=== Problem requirements ===
Through the line that contains "You are a computer-use agent. Image resolution: width=1558", return the data below exactly, starting at its first line; leave the rest out.

=== Data records ===
Content starts
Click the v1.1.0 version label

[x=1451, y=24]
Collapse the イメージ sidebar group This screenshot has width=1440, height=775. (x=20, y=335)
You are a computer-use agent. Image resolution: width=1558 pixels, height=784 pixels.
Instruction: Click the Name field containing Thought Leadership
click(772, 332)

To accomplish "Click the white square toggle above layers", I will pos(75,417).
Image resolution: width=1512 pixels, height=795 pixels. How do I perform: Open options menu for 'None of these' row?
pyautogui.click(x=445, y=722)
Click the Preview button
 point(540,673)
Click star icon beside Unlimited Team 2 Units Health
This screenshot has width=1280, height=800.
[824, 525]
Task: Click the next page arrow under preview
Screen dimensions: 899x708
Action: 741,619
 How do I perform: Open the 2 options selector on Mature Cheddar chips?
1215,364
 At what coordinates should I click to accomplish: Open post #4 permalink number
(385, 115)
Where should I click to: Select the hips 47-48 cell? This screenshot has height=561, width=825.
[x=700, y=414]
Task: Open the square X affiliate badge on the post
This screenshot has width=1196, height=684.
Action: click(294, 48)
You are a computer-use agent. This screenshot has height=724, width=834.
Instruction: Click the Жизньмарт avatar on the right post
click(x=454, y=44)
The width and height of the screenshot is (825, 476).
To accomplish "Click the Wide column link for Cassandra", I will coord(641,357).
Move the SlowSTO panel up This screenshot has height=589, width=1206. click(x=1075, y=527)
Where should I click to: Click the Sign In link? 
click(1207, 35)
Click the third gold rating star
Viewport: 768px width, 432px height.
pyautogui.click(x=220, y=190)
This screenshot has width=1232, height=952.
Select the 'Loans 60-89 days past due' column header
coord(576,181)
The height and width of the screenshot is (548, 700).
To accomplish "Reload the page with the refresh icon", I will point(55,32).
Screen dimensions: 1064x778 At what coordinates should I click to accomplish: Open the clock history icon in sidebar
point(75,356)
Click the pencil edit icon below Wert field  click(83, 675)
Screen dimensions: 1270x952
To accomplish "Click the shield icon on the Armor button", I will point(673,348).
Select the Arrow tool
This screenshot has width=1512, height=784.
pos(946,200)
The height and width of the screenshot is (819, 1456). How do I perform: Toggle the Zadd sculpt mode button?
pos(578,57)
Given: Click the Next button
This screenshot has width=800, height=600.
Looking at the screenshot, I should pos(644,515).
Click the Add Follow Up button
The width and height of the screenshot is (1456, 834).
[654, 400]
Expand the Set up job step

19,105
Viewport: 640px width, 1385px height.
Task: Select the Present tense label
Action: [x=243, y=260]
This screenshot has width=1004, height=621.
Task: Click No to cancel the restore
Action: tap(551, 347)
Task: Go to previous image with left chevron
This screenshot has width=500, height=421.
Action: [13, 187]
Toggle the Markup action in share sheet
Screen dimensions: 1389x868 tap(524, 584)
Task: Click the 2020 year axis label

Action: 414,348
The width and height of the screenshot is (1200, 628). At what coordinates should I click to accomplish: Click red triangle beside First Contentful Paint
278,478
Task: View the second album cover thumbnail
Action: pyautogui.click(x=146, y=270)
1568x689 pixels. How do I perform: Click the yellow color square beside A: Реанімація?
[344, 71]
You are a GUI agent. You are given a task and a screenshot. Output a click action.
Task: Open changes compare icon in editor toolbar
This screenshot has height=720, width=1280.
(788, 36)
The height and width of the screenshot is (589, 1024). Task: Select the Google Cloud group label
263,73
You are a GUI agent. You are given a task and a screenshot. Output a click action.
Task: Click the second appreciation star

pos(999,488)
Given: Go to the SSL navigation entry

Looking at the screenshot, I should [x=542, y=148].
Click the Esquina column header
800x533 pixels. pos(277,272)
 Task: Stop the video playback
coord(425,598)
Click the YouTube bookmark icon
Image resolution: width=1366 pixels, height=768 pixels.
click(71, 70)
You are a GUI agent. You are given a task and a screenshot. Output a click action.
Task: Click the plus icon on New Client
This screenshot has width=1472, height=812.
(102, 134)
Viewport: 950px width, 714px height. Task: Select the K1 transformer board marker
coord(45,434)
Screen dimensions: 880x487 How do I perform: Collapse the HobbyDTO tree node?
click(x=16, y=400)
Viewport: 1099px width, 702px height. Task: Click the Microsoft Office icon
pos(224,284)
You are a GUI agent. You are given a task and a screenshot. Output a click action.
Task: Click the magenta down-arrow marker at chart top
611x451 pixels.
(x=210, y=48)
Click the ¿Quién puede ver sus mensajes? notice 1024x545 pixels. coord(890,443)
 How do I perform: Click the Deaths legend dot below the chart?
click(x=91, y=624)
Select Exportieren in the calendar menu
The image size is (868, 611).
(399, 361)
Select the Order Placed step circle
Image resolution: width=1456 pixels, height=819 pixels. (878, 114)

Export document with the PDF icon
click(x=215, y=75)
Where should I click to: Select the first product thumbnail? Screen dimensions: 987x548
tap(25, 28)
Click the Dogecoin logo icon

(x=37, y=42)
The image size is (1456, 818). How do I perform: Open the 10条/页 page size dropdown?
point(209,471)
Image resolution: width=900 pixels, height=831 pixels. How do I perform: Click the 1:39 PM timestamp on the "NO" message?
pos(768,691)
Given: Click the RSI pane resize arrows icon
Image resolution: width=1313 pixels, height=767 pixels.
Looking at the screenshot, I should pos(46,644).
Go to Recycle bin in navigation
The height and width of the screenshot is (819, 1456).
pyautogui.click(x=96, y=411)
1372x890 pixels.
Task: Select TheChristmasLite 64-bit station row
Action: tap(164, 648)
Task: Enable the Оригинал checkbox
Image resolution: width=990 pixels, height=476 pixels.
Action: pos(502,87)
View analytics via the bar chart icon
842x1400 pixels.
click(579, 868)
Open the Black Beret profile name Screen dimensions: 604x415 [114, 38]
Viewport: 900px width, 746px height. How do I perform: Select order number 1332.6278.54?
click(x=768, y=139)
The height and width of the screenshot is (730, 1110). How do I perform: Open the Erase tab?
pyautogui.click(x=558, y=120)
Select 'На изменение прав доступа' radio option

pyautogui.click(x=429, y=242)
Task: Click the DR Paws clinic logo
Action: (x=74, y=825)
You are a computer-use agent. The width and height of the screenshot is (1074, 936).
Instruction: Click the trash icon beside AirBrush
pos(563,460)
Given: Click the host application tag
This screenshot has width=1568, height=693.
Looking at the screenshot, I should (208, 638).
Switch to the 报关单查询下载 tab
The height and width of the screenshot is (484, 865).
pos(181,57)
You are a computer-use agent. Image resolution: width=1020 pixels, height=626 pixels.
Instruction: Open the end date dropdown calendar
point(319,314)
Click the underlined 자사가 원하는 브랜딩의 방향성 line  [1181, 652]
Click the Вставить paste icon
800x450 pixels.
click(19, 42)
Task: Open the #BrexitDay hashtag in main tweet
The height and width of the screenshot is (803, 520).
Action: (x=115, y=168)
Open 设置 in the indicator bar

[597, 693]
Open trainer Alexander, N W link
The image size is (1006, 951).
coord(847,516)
Content ends
=== Written solution ===
Click the v1.1.0 version label

[x=1451, y=24]
Collapse the イメージ sidebar group This screenshot has width=1440, height=775. (x=20, y=335)
You are a computer-use agent. Image resolution: width=1558 pixels, height=784 pixels.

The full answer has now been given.